INPUT >>
################

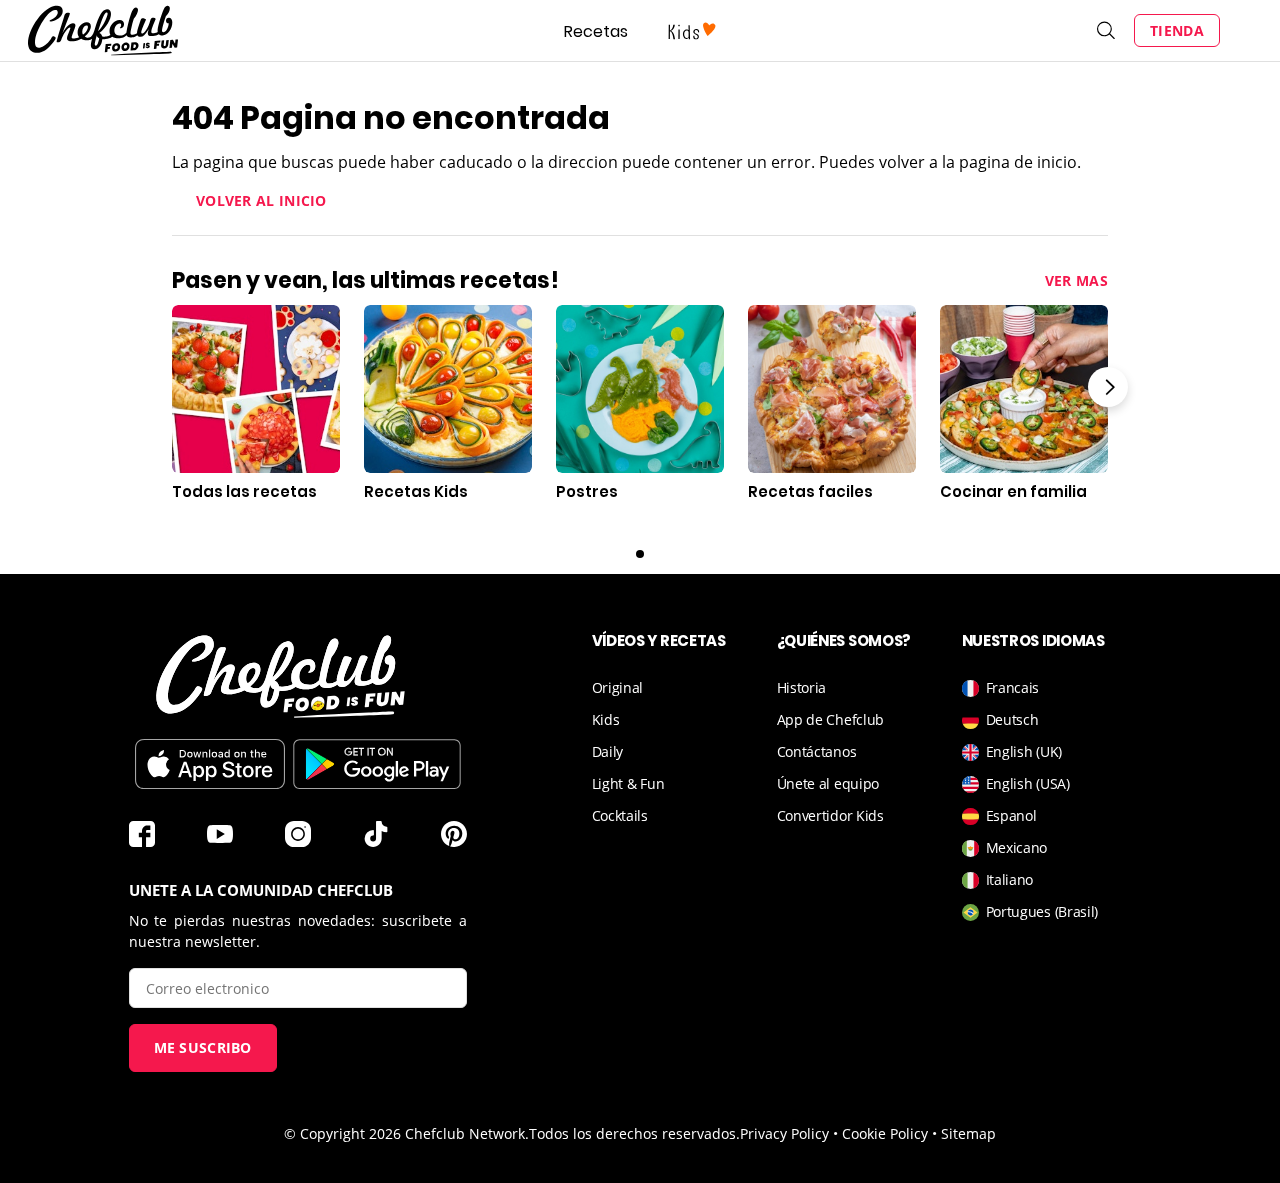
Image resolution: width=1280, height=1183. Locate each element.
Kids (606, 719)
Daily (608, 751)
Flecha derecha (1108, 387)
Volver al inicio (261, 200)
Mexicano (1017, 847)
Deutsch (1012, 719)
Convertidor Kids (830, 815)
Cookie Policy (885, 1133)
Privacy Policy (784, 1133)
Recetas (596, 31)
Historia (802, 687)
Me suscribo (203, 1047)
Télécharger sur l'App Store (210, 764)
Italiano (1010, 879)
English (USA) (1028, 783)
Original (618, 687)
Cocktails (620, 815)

################

TASK >> Write out exactly the lines from the line holding "Historia (802, 687)" through the last line of the data, and nothing besides those lines.

THE ANSWER >>
Historia (802, 687)
Me suscribo (203, 1047)
Télécharger sur l'App Store (210, 764)
Italiano (1010, 879)
English (USA) (1028, 783)
Original (618, 687)
Cocktails (620, 815)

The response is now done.